Updated on January 25, 2011
"My little Danny could dance even before he could walk!"
"My little Danny could dance even before he could walk!"

Drama School parents..... hmmmmm!!!

          "Little Danny was dancing even before he could walk!" is the type of comment I've heard several hundred times at this stage, and I'm always tempted to respond "Well perhaps if he'd started with the basics, he wouldn't now be totally lacking in coordination!".... but I'm far too polite to be that blunt.

          When people hear for the first time that I run dance and drama classes several days a week, catering for hundreds of kids from 5 - 15, the response is often "God.... don't they wreck your head? All those screaming little wannabes?" Well, no actually, they don't. That's what kids do. That's what I did as a kid. It's a reflection of their energy, their enthusiasm and their desire to express themselves. That's precisely what I love about kids, and why I chose to be involved in tutoring them. The truth of the matter is that it's the parents who are harder to handle! Not all of them.
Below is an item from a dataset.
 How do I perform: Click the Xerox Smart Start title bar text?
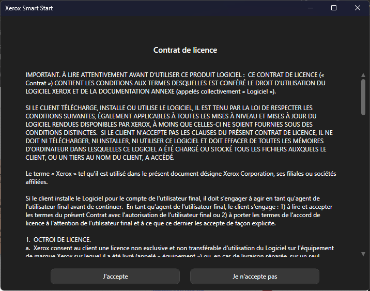click(29, 8)
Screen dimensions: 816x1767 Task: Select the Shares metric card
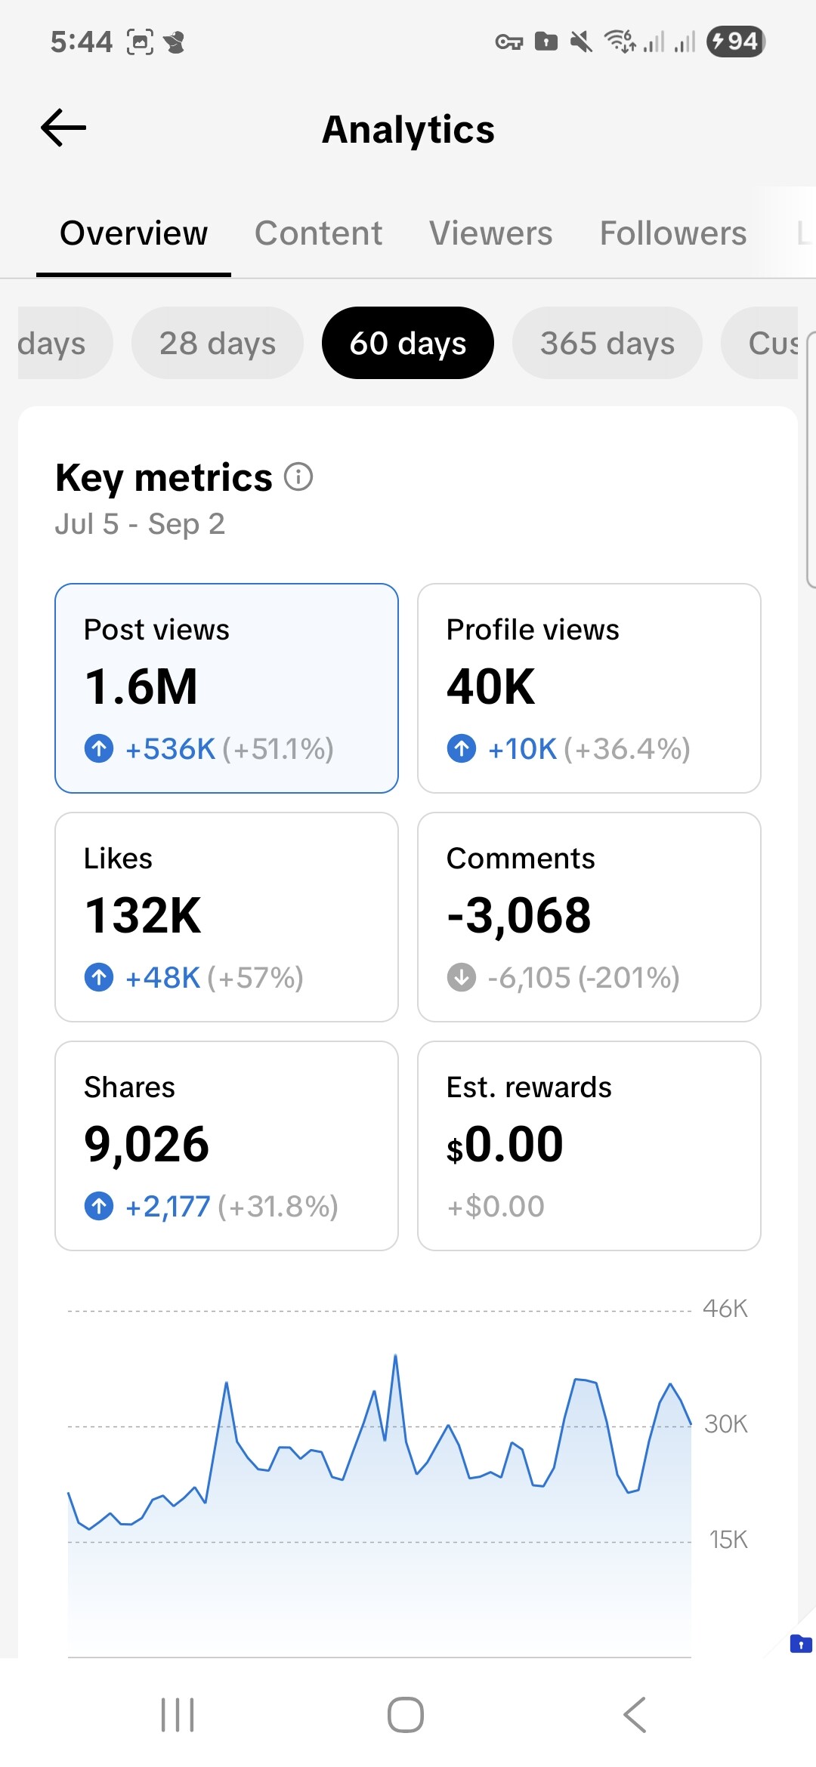coord(227,1146)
Some of them recognise that drama classes are a vehicle for personal development and an outlet for energy and expression, without necessarily expecting that their child is going to be the nexy Judy Garland or Mickey Rooney. The troublesome parents, however, come in all shapes and sizes!

        There's nothing wrong with dreaming. We all do it, and sometimes we have the drive and ambition to turn a dream to a reality. It becomes a problem, though, when a parent has a dream that doesn't quite coincide with the dreams of her offspring. I'm talking about the "Gypsy Rose Lee" syndrome here. The mothers who think maybe they should have been a star themselves, and now want to live the dream through their poor unsuspecting child. Year after year, encounter children who have no real interest in acting, singing or dancing, but whose parents believe they are a Super-star waiting to happen. More often than not, such children can enjoy their classes on some level, being a part of a team, developing confidence and even enjoying the fun of being on stage. But invariably , such children are aware of their own limitations, which can be very problematic when the parent has much higher expectations.

        "Danny was only in the second row of the chorus! What's that all about?" they might bluster, and if you suggest that he's happy to be there because he can follow the more confident child in the front row, you open yourself to a string of abuse. "Are you saying my child isn't talented?".... or "Are you saying you're not a good enough teacher to bring him up to front row standard?".... and the most annoying of all, "I'm not paying you to produce a second-row-of-the-chorus performer. He should be out front!"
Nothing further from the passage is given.